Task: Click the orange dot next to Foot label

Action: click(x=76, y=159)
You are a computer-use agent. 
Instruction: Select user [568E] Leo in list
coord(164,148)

▶ Work to do:
Reproduce all the data above line for line, changing nothing.

▶ Completed exercise:
Task: Click the orange dot next to Foot label

Action: click(x=76, y=159)
You are a computer-use agent. 
Instruction: Select user [568E] Leo in list
coord(164,148)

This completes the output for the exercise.